DATA FOR THIS TASK>
****************************************

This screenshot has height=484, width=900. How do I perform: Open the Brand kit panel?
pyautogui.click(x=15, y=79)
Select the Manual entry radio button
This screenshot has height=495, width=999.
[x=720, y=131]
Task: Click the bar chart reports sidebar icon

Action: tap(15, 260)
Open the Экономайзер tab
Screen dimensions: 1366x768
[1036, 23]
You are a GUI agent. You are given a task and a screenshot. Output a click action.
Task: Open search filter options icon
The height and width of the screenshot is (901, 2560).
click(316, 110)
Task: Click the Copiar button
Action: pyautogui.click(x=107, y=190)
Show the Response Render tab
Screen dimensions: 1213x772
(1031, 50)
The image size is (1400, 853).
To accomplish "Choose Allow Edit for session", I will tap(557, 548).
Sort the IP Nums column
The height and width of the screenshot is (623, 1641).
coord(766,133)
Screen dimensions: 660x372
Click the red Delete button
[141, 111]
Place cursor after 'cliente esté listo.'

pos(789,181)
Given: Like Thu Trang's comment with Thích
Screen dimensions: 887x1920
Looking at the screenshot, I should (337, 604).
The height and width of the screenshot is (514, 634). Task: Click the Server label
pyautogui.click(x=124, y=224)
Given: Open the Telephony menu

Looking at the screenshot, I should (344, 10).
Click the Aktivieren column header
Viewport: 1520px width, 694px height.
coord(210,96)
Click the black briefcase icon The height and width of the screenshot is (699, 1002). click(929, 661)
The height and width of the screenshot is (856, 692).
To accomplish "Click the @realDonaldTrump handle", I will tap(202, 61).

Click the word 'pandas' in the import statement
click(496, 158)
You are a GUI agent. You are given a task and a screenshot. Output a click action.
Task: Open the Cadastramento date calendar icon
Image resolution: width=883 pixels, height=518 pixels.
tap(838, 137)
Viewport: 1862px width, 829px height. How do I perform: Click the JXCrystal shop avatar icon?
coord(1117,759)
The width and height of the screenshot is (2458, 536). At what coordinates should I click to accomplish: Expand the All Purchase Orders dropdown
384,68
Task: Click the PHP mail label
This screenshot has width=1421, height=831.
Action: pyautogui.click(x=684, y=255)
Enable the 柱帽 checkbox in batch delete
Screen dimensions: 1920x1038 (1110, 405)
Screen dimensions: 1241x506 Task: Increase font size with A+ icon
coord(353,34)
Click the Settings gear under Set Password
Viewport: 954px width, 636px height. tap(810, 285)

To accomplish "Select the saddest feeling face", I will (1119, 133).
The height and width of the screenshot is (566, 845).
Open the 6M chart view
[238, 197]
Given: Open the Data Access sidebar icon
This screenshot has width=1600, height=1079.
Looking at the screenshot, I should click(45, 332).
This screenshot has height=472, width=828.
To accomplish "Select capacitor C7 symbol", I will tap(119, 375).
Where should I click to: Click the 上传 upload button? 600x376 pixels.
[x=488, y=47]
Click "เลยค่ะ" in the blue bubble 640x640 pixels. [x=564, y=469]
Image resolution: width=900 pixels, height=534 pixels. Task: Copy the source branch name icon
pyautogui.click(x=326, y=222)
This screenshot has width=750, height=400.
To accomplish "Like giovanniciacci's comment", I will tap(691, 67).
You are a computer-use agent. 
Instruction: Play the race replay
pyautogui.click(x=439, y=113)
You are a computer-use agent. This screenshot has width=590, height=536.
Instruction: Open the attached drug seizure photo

****************************************

WHAT THE TASK REQUIRES>
Every line in the data above that contains "agent" needs to be copied.

SOLUTION BELOW>
You are a GUI agent. You are given a task and a screenshot. Output a click action.
You are a GUI agent. You are given a task and a screenshot. Output a click action.
You are a computer-use agent. 
You are a computer-use agent. This screenshot has width=590, height=536.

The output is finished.